Online support services for learners can be as important to their academic success as the actual teaching. Following are guidelines on how to select and design online services, respond to issues such as what are the particular challenges of online learning, determine which services are essential for learner success, and bring these services into an institution. To extend the usefulness of these guidelines, we have also outlined web resources on these and other themes in Resources to Build Effective Online Learning Support Services.

The Challenge: Providing Online Learners with the Best Opportunity for Success

In order to have the best opportunity for success in their studies, online learners need access to more than course content and effective teaching. They need access to a wide range of support services that help them to engage with their institution and instructors, succeed in their studies, connect with each other, and make a successful transition to the workplace.

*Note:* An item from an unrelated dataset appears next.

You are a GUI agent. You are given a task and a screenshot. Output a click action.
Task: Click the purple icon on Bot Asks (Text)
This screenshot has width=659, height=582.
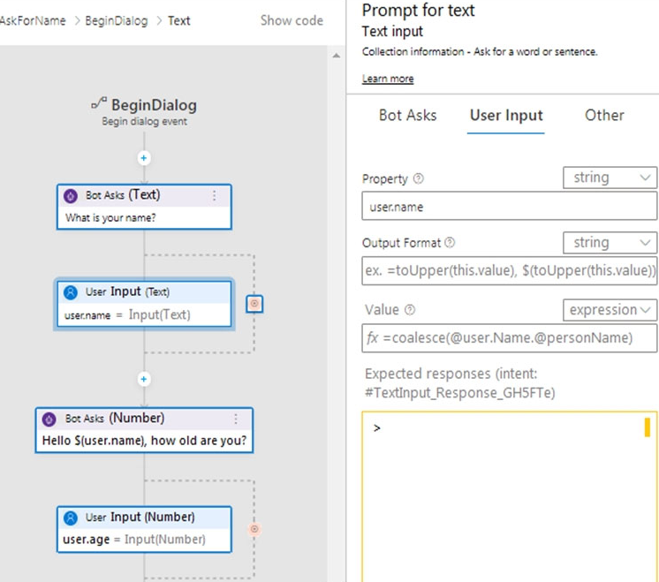tap(72, 195)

Online students need access to all the services available to on-campus students: recruitment, enrolment management, orientation, advising and counseling, records, registration, credit evaluation, financial aid, academic skills assessment and development, academic writing centres, advocacy, special needs assistance, learning resource centres and libraries, bookstores, and computer labs and technical help desks.

Needs of Online Learners

Unique demands of online learning

Online learners have some unique needs due to the nature of their mode of study, such as time management and self-directed learning. Reading quickly with good comprehension, communicating effectively in writing, taking initiative in communicating with peers, and working collaboratively online in small and large groups are essential skills in a virtual environment.

Early intervention

When online learners drop their studies, they do so early, usually at the very beginning of their first course, and not surprisingly, a learner who completes one online course successfully is much more likely to continue with their online studies. The critical nature of the first year experience has been recognized on campus with the development of support services specifically designed to meet this need.

Diversity

Online students are characterized by their diversity. Attracted by the accessibility of online study, these learners include many working adults as well as younger students who are combining online learning with classroom courses for great flexibility.  Prospective learners who have been away from formal study for a significant period likely need help with assessing academic preparedness. First Nations students may benefit from services that are responsive to their cultural needs and values. Younger students may need assistance with the developing skills such as time management.

Peer-to-peer support

Isolation resulting from insufficient academic and social is a reason that distance learners may drop out. Somewhat ironically, improved efficiency in the form of online self-service transactions can contribute to a sense of anonymity, making efforts to create a social atmosphere for online learners that much more important. Web-based technologies offer unique opportunities to facilitate the important social component of belonging to an academic community, facilitate peer to peer support, and teach critical skills of collaborative online learning. Equally importantly, as institutions grapple with how to provide quality support to greater numbers of students, it is likely that learning communities offering peer support will become that much more critical.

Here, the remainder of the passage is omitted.